International Taxation
Multinational corporations generally operate abroad through foreign subsidiaries that are mostly tax as independent corporate entities. This system of separate entities gives incentives to multinationals to change reported profits to their affiliates in low tax jurisdictions by underestimating sales to them and excessive price purchases.
For tax purposes, most governments require that firms use a “mutual independence” standard, setting prices for transactions within the corporate group (“transfer prices”) equal to the prices that would prevail if the transactions were between independent entities. However, there is ample scope for companies to manipulate transfer prices, especially for intangible assets, such as the company’s exclusive patents and for which there is no easily established market price.
In LUKRUM HUB you will find proper advice to accomplish your goals of expanding business to or from USA.
Transfer Pricing
Our services range from conducting basic searches for comparable companies (“comp searches”) for benchmarking purposes too complex transfer pricing issues (e.g., ip migration, dispute resolution, restructuring, start-ups, etc.)
U.S. transfer pricing
Our services include the preparation of U.S. transfer pricing documentation as provisioned in §§ 482 and 1.6662-6 of the U.S. Treasury Regulations:
“Principal Documents” as stated in § 1.6662-6(d) intercompany transfer of tangible property (e.g., distribution, retail) intercompany services (e.g., management, procurement, financial, engineering, etc.) intercompany transfer of intangible property (e.g., royalty payments, cost sharing agreements)


Tax Treaty Analysis
The United States has income tax treaties with a number of foreign countries. Under these treaties, residents (not necessarily citizens) of foreign countries may be eligible to be taxed at a reduced rate or exempt from U.S. income taxes on certain items of income they receive from sources within the United States. These reduced rates and exemptions vary among countries and specific items of income.
Residency for treaty purposes is determined by the applicable treaty.
If you are treated as a resident of a foreign country under a tax treaty, and not treated as a resident of the United States under the treaty (i.e., not a dual resident), you are treated as a nonresident alien in figuring your U.S. income tax. For purposes other than figuring your tax, you will be treated as a U.S. resident. For example, the rules discussed here do not affect your residency time periods to determine if you are a resident alien or nonresident alien during a tax year.
If you are a resident of both the United States and another country under each country’s tax laws, you are a dual resident taxpayer. If you are a dual resident taxpayer, you can still claim the benefits under an income tax treaty. The income tax treaty between the two countries must contain a provision that provides for resolution of conflicting claims of residence.
Finance
Financial Accounting could be perceived as a tool which allow us to have a vision of the financial position of your company at a given time; Facilitates timely decision-making and allows you to develop a financial plan according to your resources.
At LUKRUM HUB, we offer our specialized knowledge in the provision of financial services for various types of industries, adjusted to your specifically needs.
We focus to provide: … Good
Preparation of Financial Statements and Accounting
Financial statements is a photograph of a company at certain period.

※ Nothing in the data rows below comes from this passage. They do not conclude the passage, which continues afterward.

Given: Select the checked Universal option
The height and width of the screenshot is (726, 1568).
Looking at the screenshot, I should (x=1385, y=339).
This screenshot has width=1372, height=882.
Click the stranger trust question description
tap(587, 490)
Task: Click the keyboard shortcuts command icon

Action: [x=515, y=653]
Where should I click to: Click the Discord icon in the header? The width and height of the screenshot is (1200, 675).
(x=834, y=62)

There show financial position in the course of comparative periods, or in their absence to a specific date.
The analysis of financial statements is the critical process aimed at assessing the financial position, present and past, and the results of operations of a company, with the primary objective of establishing the best estimates and possible predictions about future conditions and results.
The material expression of its accounting, it’s visualized through its financial statements, which must be prepared in accordance with the Accounting Principles and General Acceptance in the United States or USGAAP, those includes:

• Balance sheet • Profit and Loss Statement • Cash flow statement • State of Equity’s Movement

Business Planning and Analysis
The business plan, in sense serves as compass for entrepreneur, because it allows a better understanding of the business, at the same time that forces him to investigate, reflect and visualize all the factors. Both internal and external’s factor will affect the progress of your business in the same way.
Business plans are documents subject to constant updates and rethinking, in accordance with the dynamics of business management with tools such as benchmarking and SWOT analysis.
The business plan is a document that synthesizes the way in which a business initiative must be organized and act to be successful. In this sense, the business plan defines the objectives that the company intends to achieve. Hence, a business plan must contemplate several elements:
Planning: It is the phase, which the business idea has explained, the company is describe, and the products or services that will be commercialize are exposed.
Marketing: Where, after analysis and market study, the marketing strategies will be implemented, the public to which the products or services are directed, as well as aspects directly related to their sale, such as pricing, distribution channels that will be used among others.
Operation: It is where the organizational structure of the company has defined, the administrative policies, as well as the techniques and procedures to produce the goods or services that will be commercialize.
Production: Phase where all the issues related to the production of the products are defined, which includes issues such as suppliers, minimum stocks, the logistics of distribution, among other aspects.
Administration: Point where issues such as credit policies, creditors management, account management, as well as financial plan, sales projection, cash flow, profitability, among other things are set.
Summary: it is the final part of the business plan, and it explains, in summary, the most important information of the project as a business, its strengths and the investment required.
Sampling, Forecasting and Business Modeling
We offer solutions and professional advice for:
• Monte Carlo simulations results
• Financial / economic forecasting
• NPV of an investment
• Real Options Pricing
• Financial modeling
• Credit approval / disapproval
• Budget Optimization
• Competitor entry
• New Product Entry


Delegated Management
When your business is starting up, its very important to maximize financial resources. LUKRUM HUB provides the opportunity to grow your business trough a delegated management from your own country.
Outsourcing your office, LUKRUM HUB will invoice your clients, manage your account payables and receivables, book your transactions, receive correspondence from authorities and prepare your books and records according with US Tax Rules.
Given the business owner the advantage to access our management system remotely and see the behavior of your business in real time 24/7.
Merge & Acquisition
Adding Value to your Company
Entrepreneurs are the engine of our society. They are the innovators, the visionaries, the idea generators, and the stallers of future change. They have a deep passion for creating goods and services. Walt Disney had a desire to take his daughters to a healthy place on the weekends. The healthy place did not exist and created Disneyland. Steve Jobs loved music. I wanted to create a device that consents to thousands of songs. Also, I wanted to be able to download music in a very easy and legal way. He developed the iPod and iTunes. And such is with entrepreneurs. They follow their passion and are the most interesting and misunderstood kind of people in the world.
Entrepreneurs take risks to follow their passion. Many risks all their possessions to follow that passion.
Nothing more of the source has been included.